Au cours des deux dernières années, l’administration de Trump a mis au goût du jour l’unilatéralisme et, parmi ses armes favorites, se trouvent les sanctions économiques internationales. Mais d’où viennent leurs fondements juridiques?

La Charte des Nations Unies comme fondement juridique des sanctions

Dans sa mission de maintien de la paix et de la sécurité internationales, le Conseil de sécurité de l’ONU peut mettre en oeuvre des sanctions prenant la forme de résolutions contraignantes auxquelles tous les États membres sont obligés de mettre en oeuvre. De telle sorte que les juges de la Cour internationale de justice (CIJ) dans l’affaire Lockerbie affirment que « UN Member States are ‘obliged to accept and carry out the decisions of the Security Council’, which ‘prevail over their obligations under any other international agreement » . De plus, l’article 103 de la Charte des Nations Unies précise expressément qu’ « en cas de conflit entre les obligations des Membres des Nations Unies en vertu de la présente Charte et leurs obligations en vertu de tout autre accord international, les premières prévaudront ». C’est dans le même ordre d’idées que le Conseil de sécurité a renforcé la suprématie des résolutions directement dans leur texte. Il est demandé aux États membres d’agir « strictly in conformity with this resolution, notwithstanding the existence of any rights granted or obligations conferred or imposed by any international agreement ». En outre, l’Accord Général sur les Tarifs Douaniers et le Commerce (GATT) prévoit également à l’article XXI(c) une exception pour les actions des Membres de l’Organisation mondiale du commerce (OMC) en application des engagements au titre de la Charte des Nations Unies, en vue du maintien de la paix et de la sécurité internationales.
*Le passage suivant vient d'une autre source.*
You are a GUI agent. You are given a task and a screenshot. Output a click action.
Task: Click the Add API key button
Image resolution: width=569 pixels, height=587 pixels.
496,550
Quant aux actions possibles, l’article 41 de la Charte de l’ONU en dresse une liste non-exhaustive incluant « l’interruption complète ou partielle des relations économiques et des communications ferroviaires, maritimes, aériennes, postales, télégraphiques, radioélectriques…» .

Malgré ce qui précède, les sanctions concernant certains produits soulèvent des questions d’ordre juridique dont les réponses sont incertaines, notamment en ce qui concerne leur champ d’application. Puisque l’article XXI(c) du GATT concerne les engagements au titre de la Charte des Nations Unies, l’on peut se demander si cela est limité aux États membres des deux organisations, soit l’ONU et l’OMC, ou encore, si les entités autonomes membres de l’OMC qui ne sont pas des États, comme Hong Kong par exemple, ont accès à la protection offerte par l’article XXI(c) . Dans le cas du processus Kimberley, une initiative consistant à instaurer un régime international de certification des diamants, le Conseil de sécurité n’a pas rendu la participation obligatoire. Certains États ont estimé par la suite que ce régime pouvait contrevenir à leurs obligations en vertu du GATT. En réponse à ces inquiétudes, le Conseil général de l’OMC a accordé une dérogation aux Membres requérants. Cette décision a permis d’exempter les mesures commerciales prises conformément au processus de Kimberley des dispositions du GATT concernant le traitement de la nation la plus favorisée (article I:1), l’élimination des restrictions quantitatives (article XI:1) et l’application non discriminatoire des restrictions quantitatives (article XIII:1).

Néanmoins, quelques auteurs, et même des États comme la Suisse, ont considéré que le processus Kimberley répondait aux exigences de l’article XXI(c), notamment à cause du lien entre le processus et l’embargo que le Conseil de sécurité avait pris précédemment à l’égard des diamants de conflit et surtout parce que, lors de son adoption, le processus avait eu le support du Conseil de sécurité. Finalement, le processus Kimberley a été une occasion manquée d’éclaircir les contours de l’article XXI(c).

La sécurité nationale comme fondement juridique des sanctions

Les exceptions relatives à la sécurité sont communes dans les accords internationaux. Elles marquent la volonté des États de pouvoir dévier de leurs obligations internationales afin de se défendre. Par conséquent, un pendant de l’article XXI du GATT existe dans les autres accords de l’OMC : l’article XIV de l’Accord général sur le commerce des services (GATS) et l’article 73 de l’Accord sur les aspects des droits de propriété intellectuelle qui touchent au commerce (TRIPS).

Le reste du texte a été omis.